We have resolved to grant the commerce of the country of Louisiana to Sieur Anthony Crozat, our councillor, secretary of the household, crown and revenue, to whom we intrust the execution of this project.
We are the more readily inclined hereunto, because his zeal and the singular knowledge he has acquired in maritime commerce encourage us to hope for as good success as he has hitherto had in the divers and sundry enterprises he has gone upon, and which have procured to our kingdom great quantities of gold and silver in such conjunctures as have rendered them very welcome to us.
For these reasons, being desirous to show our favor to p278 him, and to regulate the conditions upon which we mean to grant him the said commerce, after having deliberated this affair in our council, of our certain knowledge, full power and royal authority, we by these presents, signed by our hand, have appointed, and do appoint, the said Sieur Crozat, solely to carry on a trade in all the lands possessed by us, and bounded by New Mexico, and by the lands of the English of Carolina, all the establishment, ports, havens, rivers, and principally the port and haven of the Isle Dauphine, heretofore called Massacre, the river of St. Louis, heretofore called Mississippi, from the edge of the sea, as far as the Illinois, together with the river of Saint Philip, heretofore called the Missourys, and of Saint Jerome, heretofore called Ovabache, with all the countries, territories, lakes, within land, and the rivers which fall directly or indirectly into that part of the river of St. Louis.

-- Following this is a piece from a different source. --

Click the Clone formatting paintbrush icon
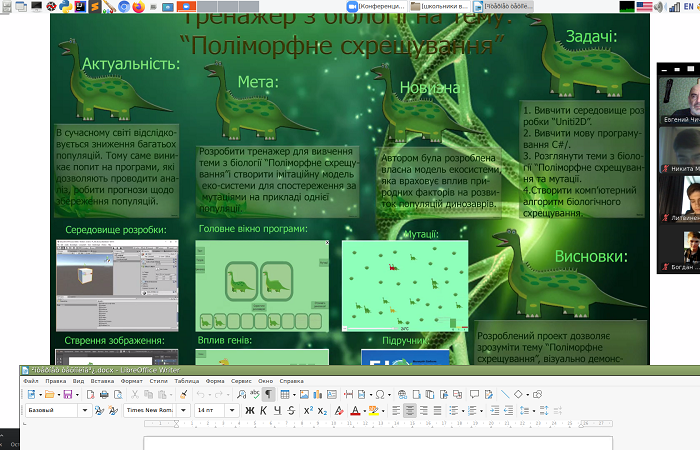700x450 pixels. (x=183, y=395)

I. Our pleasure is that all the aforesaid lands, countries, streams, rivers and islands be and remain comprised under the name of the government of Louisiana, which shall be dependent upon the general government in New France, to which it is subordinate; and further, that all lands which we possess from the Illinois be united, so far as occasion requires, to the general government of New France, and become part thereof, reserving, however, to ourselves the liberty of enlarging, as we shall p279 think fit, the extent of the government of the said country of Louisiana.
II. We grant to the said Sieur Crozat, for fifteen successive years, to be reckoned from the day of enrolling these presents, a right and power to transport all sorts of goods and merchandise from France into the said country of Louisiana, and to traffic thither as he shall think fit. We forbid all and every person and persons, company and companies, of what quality or condition soever, and under any pretense whatever, to trade thither, under penalty of confiscation of goods, ships, and other more severe punishments, as occasion shall require; for this purpose we order our governors and other officers commanding our troops in the said country, forcibly to abet, aid, and assist the directors and agents of the said Sieur Crozat.

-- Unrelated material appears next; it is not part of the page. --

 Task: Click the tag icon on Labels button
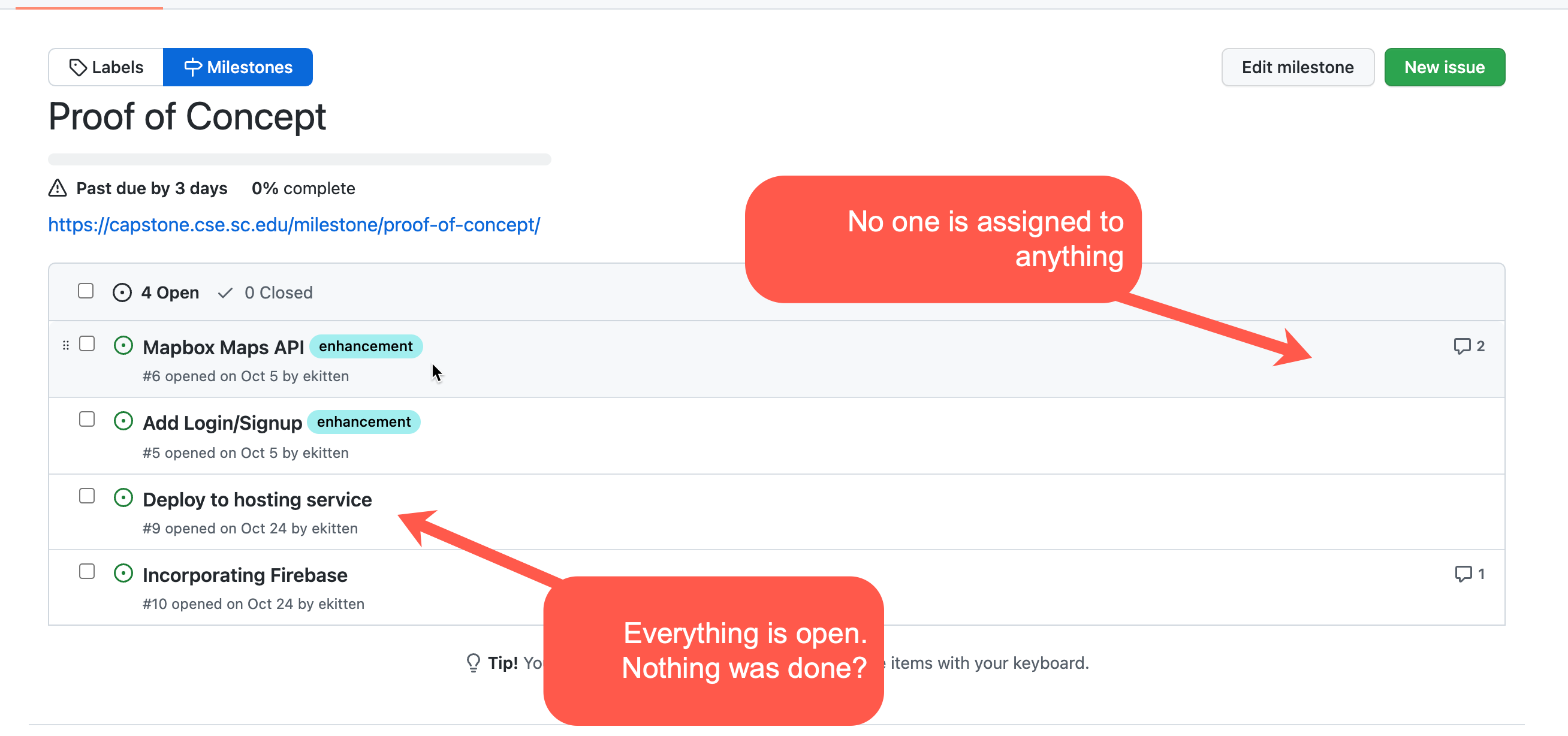tap(79, 67)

III. We permit him to search for, open and dig all sorts of mines, veins and minerals throughout the whole extent of the said country of Louisiana, and to transport the profits thereof into any part of France during the said fifteen years; and we grant in perpetuity to him, his heirs and others claiming under him or them, the property of, in and to the mines, veins and minerals, which he shall bring to bear, paying us, in lieu of all claim, the fifth part of the gold and silver which the said Sieur Crozat shall cause to be transported to France, at his own charges into what port he pleases (of which fifth, we shall run the risk of the sea and war) and the tenth part of what effects he shall draw from the other mines, veins p280 and minerals, which tenth he shall transfer and convey to our magazine in the said country of Louisiana.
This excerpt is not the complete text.